Problem requirements -> Rewrite everything from the line containing "has height=416, width=659." down to the line containing "svg-text: 90 % is" as a Markdown table with the columns Row and Line, skipping blank lines and leaving the pictures out.

Data supplied ->

━━━━━━

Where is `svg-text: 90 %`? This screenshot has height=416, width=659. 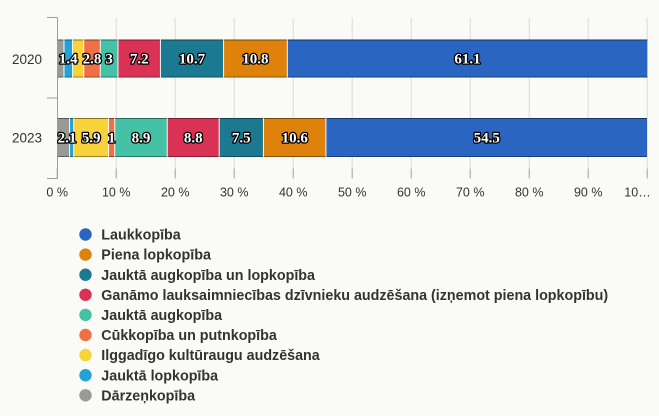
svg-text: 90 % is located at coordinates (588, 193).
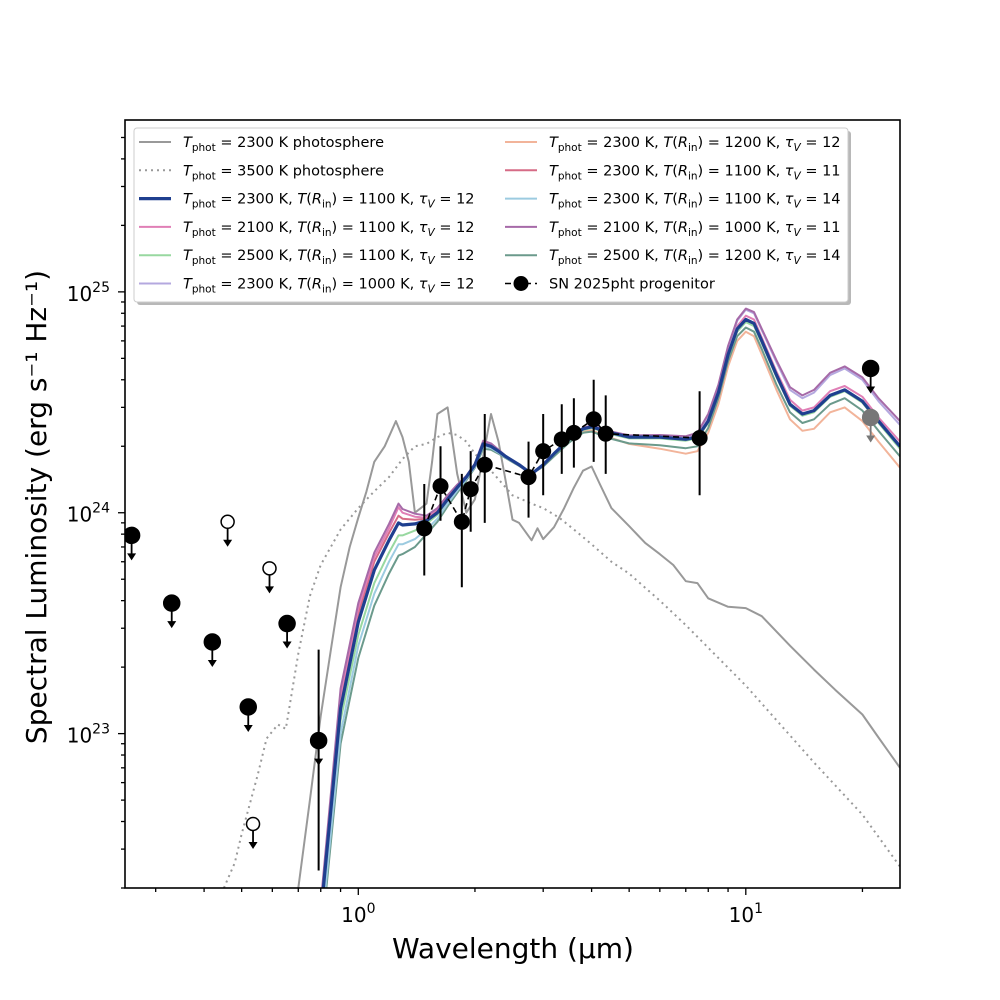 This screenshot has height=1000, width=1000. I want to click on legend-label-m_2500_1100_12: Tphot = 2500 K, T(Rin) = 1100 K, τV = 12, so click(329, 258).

━━━━━━

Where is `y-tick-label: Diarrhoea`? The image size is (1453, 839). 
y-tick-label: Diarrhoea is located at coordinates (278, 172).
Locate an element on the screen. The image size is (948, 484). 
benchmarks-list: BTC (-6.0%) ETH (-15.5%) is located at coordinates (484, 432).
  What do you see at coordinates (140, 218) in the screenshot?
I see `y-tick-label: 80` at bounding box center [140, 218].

━━━━━━

Completed exercise ->
| Row | Line |
|---|---|
| 1 | Where is `svg-text: 90 %`? This screenshot has height=416, width=659.  |
| 2 | svg-text: 90 % is located at coordinates (588, 193). |